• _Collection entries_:
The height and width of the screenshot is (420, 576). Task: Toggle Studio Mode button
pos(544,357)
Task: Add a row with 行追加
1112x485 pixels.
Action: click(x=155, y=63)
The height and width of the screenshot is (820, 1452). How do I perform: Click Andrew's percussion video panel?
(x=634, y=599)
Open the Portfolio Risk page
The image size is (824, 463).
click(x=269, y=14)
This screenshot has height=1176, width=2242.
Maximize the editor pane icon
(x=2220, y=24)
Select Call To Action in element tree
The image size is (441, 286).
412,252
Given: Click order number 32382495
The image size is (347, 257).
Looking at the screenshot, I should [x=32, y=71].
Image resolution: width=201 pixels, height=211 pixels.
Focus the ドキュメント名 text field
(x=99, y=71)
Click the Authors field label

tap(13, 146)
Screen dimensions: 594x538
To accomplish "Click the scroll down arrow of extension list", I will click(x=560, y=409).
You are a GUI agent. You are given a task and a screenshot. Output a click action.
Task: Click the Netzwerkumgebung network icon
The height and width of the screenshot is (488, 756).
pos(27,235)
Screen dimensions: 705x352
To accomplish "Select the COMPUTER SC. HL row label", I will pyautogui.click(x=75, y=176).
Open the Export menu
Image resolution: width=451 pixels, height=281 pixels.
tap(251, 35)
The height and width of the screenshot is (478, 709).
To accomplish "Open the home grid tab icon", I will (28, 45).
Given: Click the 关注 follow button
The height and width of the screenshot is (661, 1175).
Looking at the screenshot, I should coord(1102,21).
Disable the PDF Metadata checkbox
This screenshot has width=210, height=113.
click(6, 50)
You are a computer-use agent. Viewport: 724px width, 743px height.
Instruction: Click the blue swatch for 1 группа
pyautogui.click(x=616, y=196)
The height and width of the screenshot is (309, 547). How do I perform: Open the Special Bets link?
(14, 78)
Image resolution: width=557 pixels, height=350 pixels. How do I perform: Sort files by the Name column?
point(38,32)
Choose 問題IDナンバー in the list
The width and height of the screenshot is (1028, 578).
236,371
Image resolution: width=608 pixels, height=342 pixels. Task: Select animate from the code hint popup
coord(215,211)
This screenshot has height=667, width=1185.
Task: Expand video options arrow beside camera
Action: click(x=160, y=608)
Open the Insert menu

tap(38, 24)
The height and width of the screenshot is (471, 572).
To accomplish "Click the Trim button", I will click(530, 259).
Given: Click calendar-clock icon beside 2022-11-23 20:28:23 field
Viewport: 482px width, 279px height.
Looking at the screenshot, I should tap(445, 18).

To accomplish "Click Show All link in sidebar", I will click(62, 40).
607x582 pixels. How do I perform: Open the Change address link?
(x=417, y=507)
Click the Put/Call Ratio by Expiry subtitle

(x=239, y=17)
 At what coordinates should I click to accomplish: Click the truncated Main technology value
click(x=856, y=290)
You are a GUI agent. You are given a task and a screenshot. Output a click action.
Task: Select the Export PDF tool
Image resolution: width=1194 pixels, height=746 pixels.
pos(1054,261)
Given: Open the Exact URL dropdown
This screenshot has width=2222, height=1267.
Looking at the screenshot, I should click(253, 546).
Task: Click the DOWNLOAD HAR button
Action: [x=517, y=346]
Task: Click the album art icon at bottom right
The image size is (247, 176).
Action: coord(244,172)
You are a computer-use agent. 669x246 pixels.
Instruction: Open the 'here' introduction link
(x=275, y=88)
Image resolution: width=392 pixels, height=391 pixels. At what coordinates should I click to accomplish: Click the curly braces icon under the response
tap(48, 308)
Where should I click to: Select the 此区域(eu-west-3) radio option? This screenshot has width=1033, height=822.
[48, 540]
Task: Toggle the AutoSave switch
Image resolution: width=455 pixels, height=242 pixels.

• _Your goal_: Reproduce the lines verbatim, beginning at the line containing "Given: Click the 关注 follow button" and ending after the line containing "click(6, 50)".

• _Answer to this problem_:
Given: Click the 关注 follow button
The height and width of the screenshot is (661, 1175).
Looking at the screenshot, I should coord(1102,21).
Disable the PDF Metadata checkbox
This screenshot has width=210, height=113.
click(6, 50)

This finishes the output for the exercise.